• Supplied material:
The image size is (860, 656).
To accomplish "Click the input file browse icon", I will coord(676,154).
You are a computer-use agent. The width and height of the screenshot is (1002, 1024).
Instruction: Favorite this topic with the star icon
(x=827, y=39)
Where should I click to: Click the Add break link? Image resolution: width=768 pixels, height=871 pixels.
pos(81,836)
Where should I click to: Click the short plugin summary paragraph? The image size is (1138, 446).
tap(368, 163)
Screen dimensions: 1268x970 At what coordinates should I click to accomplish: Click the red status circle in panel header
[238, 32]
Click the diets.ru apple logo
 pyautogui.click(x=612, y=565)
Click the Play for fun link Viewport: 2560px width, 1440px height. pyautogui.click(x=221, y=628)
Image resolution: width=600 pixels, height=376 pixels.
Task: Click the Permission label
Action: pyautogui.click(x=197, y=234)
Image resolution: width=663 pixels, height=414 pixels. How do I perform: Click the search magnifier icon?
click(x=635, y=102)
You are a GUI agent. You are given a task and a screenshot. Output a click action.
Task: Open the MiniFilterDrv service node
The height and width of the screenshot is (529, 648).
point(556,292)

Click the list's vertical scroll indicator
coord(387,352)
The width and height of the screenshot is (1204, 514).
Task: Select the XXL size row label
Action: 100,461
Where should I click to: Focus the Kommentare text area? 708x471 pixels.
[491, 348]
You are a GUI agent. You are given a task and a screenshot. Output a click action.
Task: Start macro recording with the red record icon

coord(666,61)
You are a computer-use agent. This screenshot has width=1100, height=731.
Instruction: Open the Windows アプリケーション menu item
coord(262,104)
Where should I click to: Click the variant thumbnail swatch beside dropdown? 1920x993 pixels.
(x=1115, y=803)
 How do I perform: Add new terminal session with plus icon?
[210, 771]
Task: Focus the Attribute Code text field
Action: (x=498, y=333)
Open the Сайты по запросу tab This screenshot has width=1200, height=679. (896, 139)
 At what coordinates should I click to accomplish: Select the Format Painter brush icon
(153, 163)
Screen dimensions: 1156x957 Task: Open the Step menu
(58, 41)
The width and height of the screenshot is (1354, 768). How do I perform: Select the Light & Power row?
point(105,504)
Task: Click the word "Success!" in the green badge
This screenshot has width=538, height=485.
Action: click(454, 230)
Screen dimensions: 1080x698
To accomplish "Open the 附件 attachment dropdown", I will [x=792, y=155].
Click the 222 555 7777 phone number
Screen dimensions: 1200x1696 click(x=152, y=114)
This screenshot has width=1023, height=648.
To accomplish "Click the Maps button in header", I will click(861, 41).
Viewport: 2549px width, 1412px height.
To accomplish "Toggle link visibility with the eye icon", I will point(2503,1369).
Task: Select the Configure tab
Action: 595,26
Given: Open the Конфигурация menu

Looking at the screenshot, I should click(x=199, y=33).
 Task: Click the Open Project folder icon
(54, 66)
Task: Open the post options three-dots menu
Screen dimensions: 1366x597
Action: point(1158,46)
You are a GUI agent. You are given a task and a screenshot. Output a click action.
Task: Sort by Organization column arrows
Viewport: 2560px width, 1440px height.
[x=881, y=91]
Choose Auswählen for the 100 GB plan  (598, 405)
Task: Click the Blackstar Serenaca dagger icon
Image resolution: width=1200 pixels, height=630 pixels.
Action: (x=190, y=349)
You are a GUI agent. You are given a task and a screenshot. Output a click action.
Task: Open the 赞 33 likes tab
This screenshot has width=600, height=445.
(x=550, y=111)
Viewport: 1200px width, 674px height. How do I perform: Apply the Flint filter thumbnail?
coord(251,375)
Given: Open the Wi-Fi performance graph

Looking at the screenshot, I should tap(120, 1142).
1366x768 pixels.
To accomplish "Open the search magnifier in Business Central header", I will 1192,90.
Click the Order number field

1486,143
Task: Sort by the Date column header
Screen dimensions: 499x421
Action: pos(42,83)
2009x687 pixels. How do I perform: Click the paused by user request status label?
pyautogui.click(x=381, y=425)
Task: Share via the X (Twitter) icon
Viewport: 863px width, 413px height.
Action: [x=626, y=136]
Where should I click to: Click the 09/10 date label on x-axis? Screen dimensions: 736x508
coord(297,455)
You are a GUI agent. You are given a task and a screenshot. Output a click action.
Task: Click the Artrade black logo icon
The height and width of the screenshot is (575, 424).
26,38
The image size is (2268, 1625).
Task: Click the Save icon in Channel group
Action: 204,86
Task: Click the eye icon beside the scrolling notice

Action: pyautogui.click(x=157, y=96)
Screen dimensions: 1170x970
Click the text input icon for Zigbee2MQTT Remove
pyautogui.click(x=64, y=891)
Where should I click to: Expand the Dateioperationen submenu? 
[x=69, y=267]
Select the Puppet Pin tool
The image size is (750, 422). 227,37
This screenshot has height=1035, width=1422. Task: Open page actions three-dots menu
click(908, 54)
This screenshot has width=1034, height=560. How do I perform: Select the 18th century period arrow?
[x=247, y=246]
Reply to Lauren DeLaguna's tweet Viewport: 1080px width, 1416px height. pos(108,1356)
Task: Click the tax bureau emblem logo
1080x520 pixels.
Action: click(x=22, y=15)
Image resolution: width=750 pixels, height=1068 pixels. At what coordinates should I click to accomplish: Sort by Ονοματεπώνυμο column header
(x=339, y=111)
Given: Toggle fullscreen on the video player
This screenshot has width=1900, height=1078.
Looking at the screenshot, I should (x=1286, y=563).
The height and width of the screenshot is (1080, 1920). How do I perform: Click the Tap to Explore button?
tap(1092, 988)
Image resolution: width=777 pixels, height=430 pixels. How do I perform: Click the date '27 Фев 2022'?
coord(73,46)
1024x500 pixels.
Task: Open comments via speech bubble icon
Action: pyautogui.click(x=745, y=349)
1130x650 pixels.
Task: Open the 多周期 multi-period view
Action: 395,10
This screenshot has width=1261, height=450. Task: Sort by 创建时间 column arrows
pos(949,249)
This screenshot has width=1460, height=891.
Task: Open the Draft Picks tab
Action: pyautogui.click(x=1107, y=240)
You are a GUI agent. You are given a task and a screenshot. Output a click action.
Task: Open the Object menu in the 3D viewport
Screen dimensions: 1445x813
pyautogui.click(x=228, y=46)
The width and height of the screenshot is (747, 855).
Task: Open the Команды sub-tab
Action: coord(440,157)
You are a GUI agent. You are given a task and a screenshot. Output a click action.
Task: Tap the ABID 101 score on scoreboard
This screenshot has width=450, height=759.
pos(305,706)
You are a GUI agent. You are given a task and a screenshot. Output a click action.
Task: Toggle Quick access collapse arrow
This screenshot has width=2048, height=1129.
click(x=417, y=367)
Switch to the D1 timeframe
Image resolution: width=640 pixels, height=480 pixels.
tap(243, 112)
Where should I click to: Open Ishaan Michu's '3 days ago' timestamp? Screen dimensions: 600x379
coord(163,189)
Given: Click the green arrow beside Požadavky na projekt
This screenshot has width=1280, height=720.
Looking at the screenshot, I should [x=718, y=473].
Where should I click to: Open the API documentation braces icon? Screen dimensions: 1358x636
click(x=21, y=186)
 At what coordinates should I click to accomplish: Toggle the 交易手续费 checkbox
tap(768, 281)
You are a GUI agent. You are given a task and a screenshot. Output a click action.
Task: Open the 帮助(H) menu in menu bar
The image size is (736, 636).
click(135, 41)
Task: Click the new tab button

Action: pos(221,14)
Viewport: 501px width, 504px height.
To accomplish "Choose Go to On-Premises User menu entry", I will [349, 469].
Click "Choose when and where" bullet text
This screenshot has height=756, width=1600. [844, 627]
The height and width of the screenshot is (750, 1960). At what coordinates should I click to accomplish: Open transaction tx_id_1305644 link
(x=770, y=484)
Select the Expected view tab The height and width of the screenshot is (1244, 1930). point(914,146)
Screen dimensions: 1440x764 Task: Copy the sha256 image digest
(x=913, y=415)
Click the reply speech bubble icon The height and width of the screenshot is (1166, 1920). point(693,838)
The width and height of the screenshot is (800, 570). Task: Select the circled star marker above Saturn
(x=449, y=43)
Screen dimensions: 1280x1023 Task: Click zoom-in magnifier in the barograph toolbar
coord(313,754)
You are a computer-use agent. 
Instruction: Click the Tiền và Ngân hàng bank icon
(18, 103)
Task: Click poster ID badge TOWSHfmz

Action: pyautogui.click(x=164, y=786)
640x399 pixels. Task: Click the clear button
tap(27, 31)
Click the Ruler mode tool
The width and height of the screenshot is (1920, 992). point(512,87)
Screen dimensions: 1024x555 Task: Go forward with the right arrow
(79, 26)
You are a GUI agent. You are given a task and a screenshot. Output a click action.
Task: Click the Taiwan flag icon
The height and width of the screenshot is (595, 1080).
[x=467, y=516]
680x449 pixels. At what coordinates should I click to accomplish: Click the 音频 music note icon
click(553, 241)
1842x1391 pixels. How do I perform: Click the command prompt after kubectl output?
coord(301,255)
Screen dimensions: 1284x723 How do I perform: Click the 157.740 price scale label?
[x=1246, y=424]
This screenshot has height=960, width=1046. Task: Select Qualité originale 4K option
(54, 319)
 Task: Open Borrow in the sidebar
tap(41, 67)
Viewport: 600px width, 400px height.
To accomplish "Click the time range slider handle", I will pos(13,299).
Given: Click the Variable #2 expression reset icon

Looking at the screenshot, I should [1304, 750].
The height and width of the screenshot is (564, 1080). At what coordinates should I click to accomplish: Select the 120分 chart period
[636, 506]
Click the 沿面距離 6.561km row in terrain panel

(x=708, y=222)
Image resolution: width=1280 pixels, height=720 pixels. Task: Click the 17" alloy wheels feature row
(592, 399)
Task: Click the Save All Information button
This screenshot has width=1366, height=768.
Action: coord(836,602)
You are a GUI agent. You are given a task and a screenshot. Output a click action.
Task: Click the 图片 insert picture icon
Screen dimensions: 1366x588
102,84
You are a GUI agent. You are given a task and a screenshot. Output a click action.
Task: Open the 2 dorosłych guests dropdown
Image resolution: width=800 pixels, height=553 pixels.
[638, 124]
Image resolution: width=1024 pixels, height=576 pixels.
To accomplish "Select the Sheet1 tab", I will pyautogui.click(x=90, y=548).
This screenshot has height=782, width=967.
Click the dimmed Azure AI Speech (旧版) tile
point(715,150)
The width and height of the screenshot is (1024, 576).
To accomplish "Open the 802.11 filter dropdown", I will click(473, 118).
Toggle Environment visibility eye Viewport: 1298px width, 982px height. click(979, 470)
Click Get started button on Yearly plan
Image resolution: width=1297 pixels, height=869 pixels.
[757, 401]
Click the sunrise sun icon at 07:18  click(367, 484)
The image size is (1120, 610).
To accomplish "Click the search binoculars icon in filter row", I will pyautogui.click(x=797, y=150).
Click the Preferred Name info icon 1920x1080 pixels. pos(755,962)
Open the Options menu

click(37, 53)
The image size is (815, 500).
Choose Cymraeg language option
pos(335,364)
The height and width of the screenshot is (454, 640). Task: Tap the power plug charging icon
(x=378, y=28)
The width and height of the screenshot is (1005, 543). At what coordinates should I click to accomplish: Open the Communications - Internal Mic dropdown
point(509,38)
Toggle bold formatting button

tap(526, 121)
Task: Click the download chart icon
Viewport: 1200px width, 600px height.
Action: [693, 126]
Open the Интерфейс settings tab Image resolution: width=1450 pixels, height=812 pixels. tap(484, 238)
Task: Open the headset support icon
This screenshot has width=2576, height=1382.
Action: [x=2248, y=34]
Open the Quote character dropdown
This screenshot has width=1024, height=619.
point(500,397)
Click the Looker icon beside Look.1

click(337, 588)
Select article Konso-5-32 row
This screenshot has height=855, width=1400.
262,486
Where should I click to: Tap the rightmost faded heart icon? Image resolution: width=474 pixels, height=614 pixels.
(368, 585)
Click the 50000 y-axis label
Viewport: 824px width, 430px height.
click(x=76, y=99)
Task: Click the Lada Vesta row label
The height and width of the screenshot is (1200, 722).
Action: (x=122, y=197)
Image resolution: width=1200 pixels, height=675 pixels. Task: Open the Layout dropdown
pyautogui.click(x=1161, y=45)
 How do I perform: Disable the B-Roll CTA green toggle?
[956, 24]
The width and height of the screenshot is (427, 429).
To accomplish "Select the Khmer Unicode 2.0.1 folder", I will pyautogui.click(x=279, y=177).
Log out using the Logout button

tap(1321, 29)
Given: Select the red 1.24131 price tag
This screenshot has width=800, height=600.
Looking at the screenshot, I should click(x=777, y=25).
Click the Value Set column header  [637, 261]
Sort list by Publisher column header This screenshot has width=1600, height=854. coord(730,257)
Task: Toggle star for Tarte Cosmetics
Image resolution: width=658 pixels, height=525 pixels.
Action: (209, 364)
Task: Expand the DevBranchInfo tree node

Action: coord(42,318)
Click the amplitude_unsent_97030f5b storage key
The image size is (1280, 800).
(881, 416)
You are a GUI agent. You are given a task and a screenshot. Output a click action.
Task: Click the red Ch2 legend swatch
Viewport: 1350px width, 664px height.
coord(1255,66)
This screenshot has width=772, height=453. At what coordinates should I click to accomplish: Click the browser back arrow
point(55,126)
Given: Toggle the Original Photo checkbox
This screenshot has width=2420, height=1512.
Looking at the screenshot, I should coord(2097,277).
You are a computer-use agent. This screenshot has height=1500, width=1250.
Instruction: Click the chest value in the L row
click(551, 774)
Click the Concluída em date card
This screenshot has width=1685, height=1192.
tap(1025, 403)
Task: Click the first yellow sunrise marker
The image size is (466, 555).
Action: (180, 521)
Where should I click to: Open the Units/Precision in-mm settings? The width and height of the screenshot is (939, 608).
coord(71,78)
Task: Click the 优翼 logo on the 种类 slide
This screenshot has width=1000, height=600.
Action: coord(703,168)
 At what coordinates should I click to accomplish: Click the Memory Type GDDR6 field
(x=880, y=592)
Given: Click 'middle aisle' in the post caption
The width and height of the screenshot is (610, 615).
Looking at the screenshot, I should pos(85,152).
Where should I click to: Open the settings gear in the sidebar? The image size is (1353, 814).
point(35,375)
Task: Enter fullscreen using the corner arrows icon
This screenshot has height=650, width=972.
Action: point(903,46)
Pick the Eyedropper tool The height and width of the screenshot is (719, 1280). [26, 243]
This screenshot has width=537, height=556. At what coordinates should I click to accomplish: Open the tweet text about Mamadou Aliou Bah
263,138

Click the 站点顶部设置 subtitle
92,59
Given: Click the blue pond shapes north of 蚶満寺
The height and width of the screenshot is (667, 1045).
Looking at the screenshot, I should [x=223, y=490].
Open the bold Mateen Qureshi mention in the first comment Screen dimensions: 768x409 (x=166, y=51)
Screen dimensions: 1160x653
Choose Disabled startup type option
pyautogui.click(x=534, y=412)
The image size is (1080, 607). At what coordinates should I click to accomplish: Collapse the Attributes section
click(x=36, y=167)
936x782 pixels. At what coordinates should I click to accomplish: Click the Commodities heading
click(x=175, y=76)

• Assigned task: Each line above from the one with "Task: Click the 图片 insert picture icon" up to and including the one with "The width and height of the screenshot is (1024, 576)." must be set down exactly, and no line outside that span may appear.

• Answer space:
Task: Click the 图片 insert picture icon
Screen dimensions: 1366x588
102,84
You are a GUI agent. You are given a task and a screenshot. Output a click action.
Task: Open the 2 dorosłych guests dropdown
Image resolution: width=800 pixels, height=553 pixels.
[638, 124]
Image resolution: width=1024 pixels, height=576 pixels.
To accomplish "Select the Sheet1 tab", I will pyautogui.click(x=90, y=548).
This screenshot has height=782, width=967.
Click the dimmed Azure AI Speech (旧版) tile
point(715,150)
The width and height of the screenshot is (1024, 576).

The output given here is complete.